Gemunkelt wurde, dass Pyrotechnik auch in der Halle nicht ausgeschlossen werden könne, und so kam es dann auch. Meine Fresse, hat mir das gefehlt, und es ist erst Anfang Dezember. Und wie geil entspannt eine ganze Halle damit umgehen kann, die sowas wirklich gar nicht gewohnt ist, beeindruckt dann doch. Keine Pfiffe, keine groß wahrnehmbaren Unmutsbekundungen, sondern einfach staunen und genießen. Offensichtlich gibt es beim Basketball auch keine vorbereiteten Statements zu dem Thema, die vorgelesen werden und am Ende eh einfach verhallen. Medial wird das ganze auch durchgehend von Bild bis Abendblatt gefeiert, was dann schon wieder ganz schön witzig ist. Doppelmoral und so.

Sportlich habe ich noch weniger Ahnung als beim Fußball, aber ich hab mich dann doch gefreut, als sich der Nebel verzog und Hapoel den Korb fand, nachdem es bereits 13:0 für die Towers stand. Über das zweite Viertel bis zur Halbzeit sogar die Führung geschafft. Bei Anpfiff jedes Viertels gab’s ’n neues Banner vorm Gästeblock, von Freundschaftsbekundungen zwischen St. Pauli/USP und Hapel/UH99 bis zur klaren Kante gegen Faschismus. Zum vierten Viertel dann auch nochmal Blinker im Block. Insgesamt sehr starker Auftritt, der richtig Spaß gemacht hat. Neben tausend anderen Punkten, warum ich Fußball geiler finde als Basketball, ist es gestern dann vor allem die zeitliche Planbarkeit geworden… meine Güte, wie lange kann sich denn so ein Spiel ziehen? Und weil’s nochmal richtig spannend wurde gabs sogar Verlängerung. Die dann dank stabiler Dreierquote und Freiwurftreffern klar für die Towers ausging.

Apropos Towers: Fanszene gibts da, und man muss den drei Trommler*innen wirklich Respekt zollen, das durchzuziehen, aber viel mehr als „Defense“-Stakkato kommt dann halt doch nicht. Da muss man schon ne eingeschworene Truppe sein, um das auch noch andauernd Auswärts durchzuziehen. Aber halt auch noch ein bisschen mehr bekloppt als wir beim Fußball. Ich lasse das hier mal wertfrei stehen. Für die Stimmung hilft dann am Ende auch kein übermotivierter Stadionsprecher. Man stelle sich mal vor, der Stadionsprecher beim Fußball würde ’ne Minute vor Abfiff „ES STEHT EINE MINUTE VOR ABFIFF UNENTSCHIEDEN! ES IST MEGA SPANNEND, WIE GEIL IST DAS DENN, JETZT NOCHMAL ALLES GEBEN!“ durch die Mikrofone brüllen. Absurd. Und das Fremdschamlevel meinerseits hatte da schon die 09/10 erreicht. Positiv aufgefallen: Es gibt keine Cheerleader*innen, sondern die HipHop Academy Hamburg, die dann auch gleich mit „Jin Jiyan Azadi“ in die Halbzeitshow gestartet sind: stabil!

Quelldaten:
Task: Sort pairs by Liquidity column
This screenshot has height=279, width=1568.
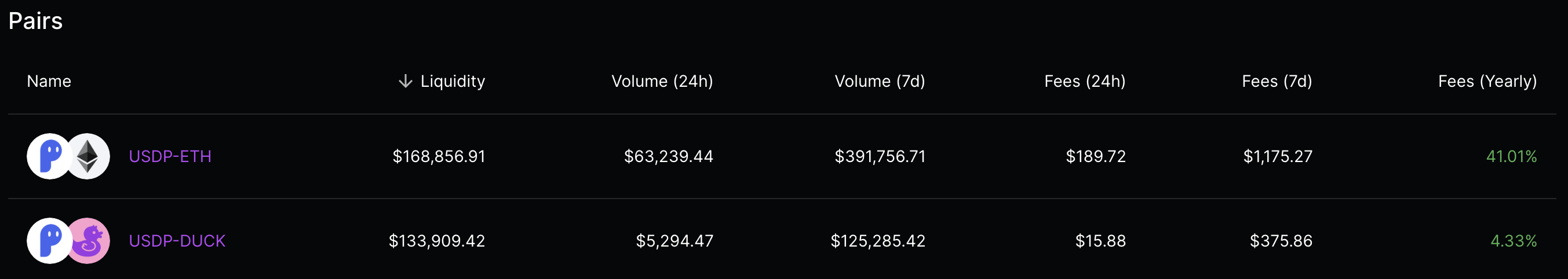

Ziel der Aufgabe:
Wer bestritt laut der Auswahl die Halbzeitshow anstelle von Cheerleader*innen?

Ausgabe:
Die HipHop Academy Hamburg.